*WHAT IS BEING ASKED*
Copy the stretch of entries from the line containing "Task: Continue with the TIẾP THEO button" through the line containing "Action: point(559,1258)", including the request, and shift every coordinate in the answer by -92. Leave the pictures out.

*RECORD SET*

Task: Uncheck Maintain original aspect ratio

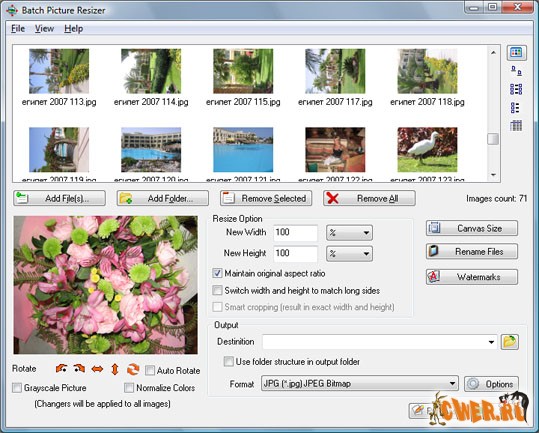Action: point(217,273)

--

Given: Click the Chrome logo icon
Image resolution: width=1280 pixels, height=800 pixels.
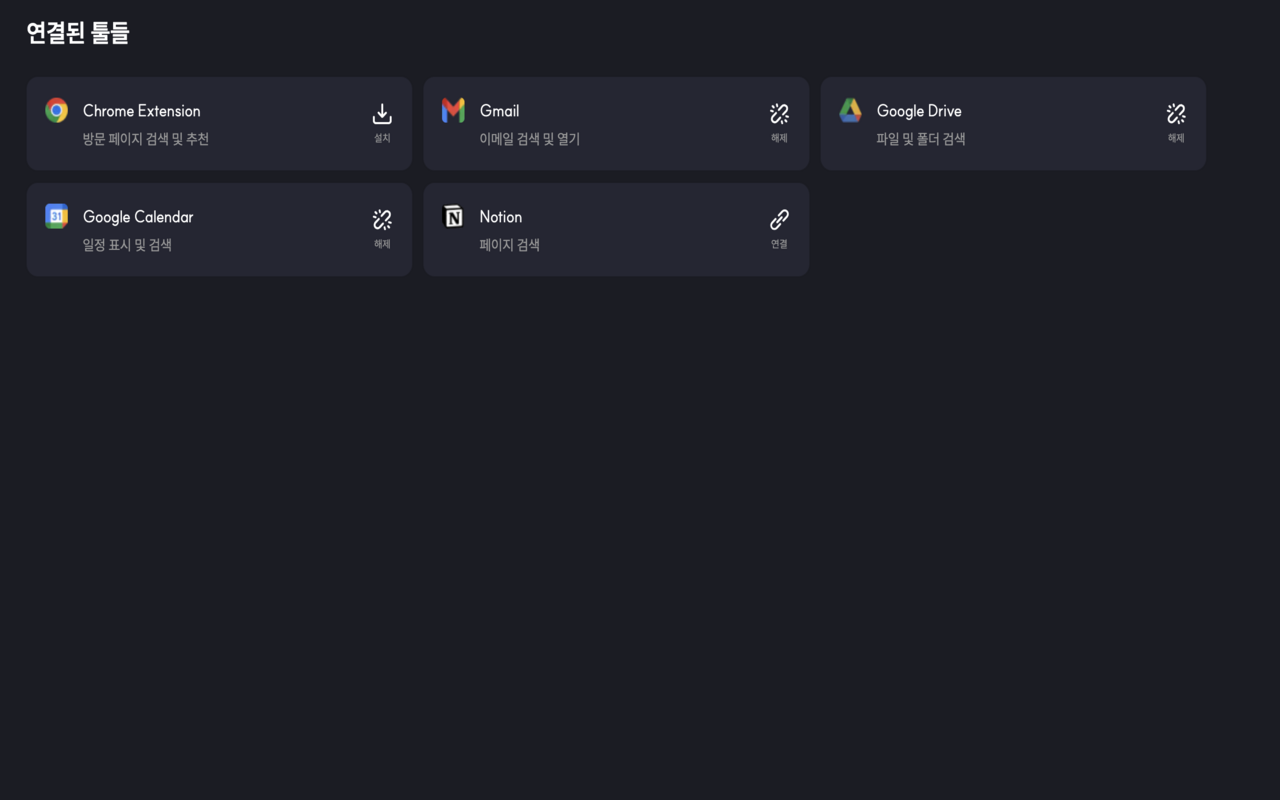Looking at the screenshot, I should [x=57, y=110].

==

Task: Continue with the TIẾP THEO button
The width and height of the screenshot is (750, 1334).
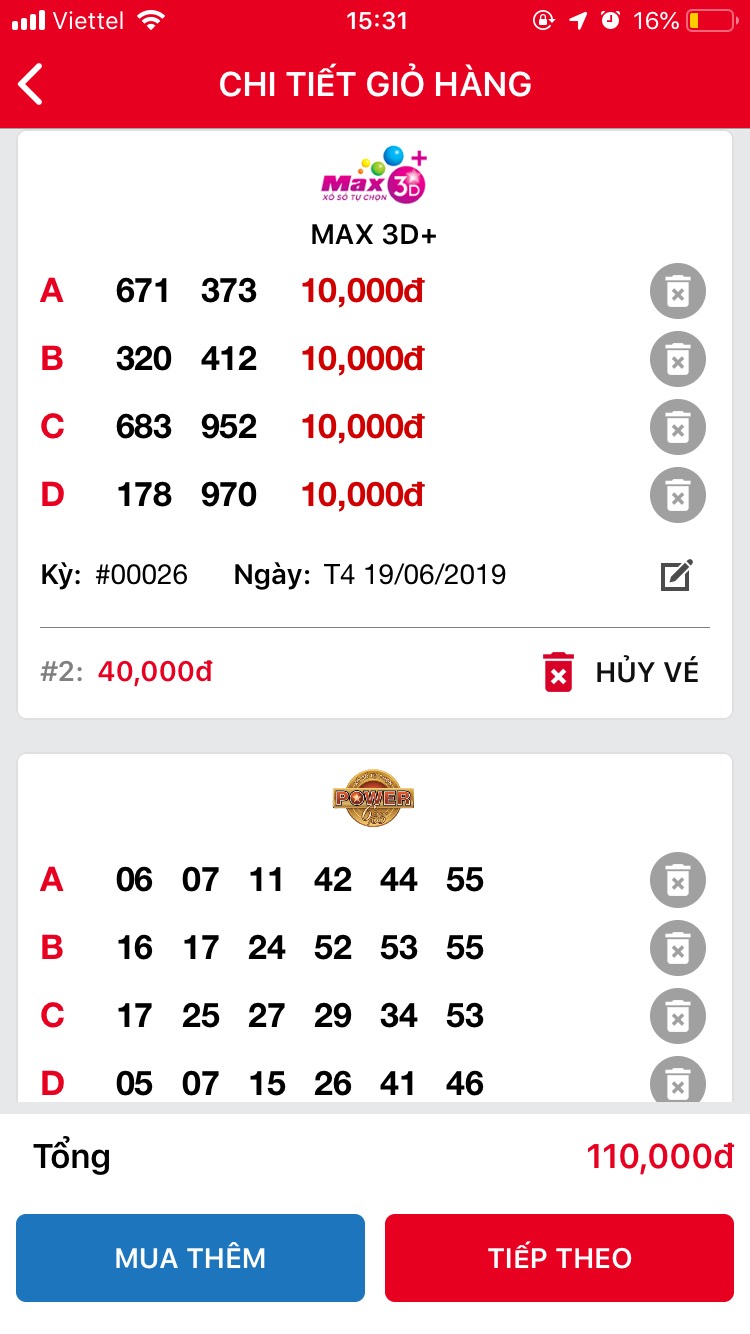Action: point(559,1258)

*OUTPUT OF THE EXERCISE*
Task: Continue with the TIẾP THEO button
The width and height of the screenshot is (750, 1334).
Action: point(467,1166)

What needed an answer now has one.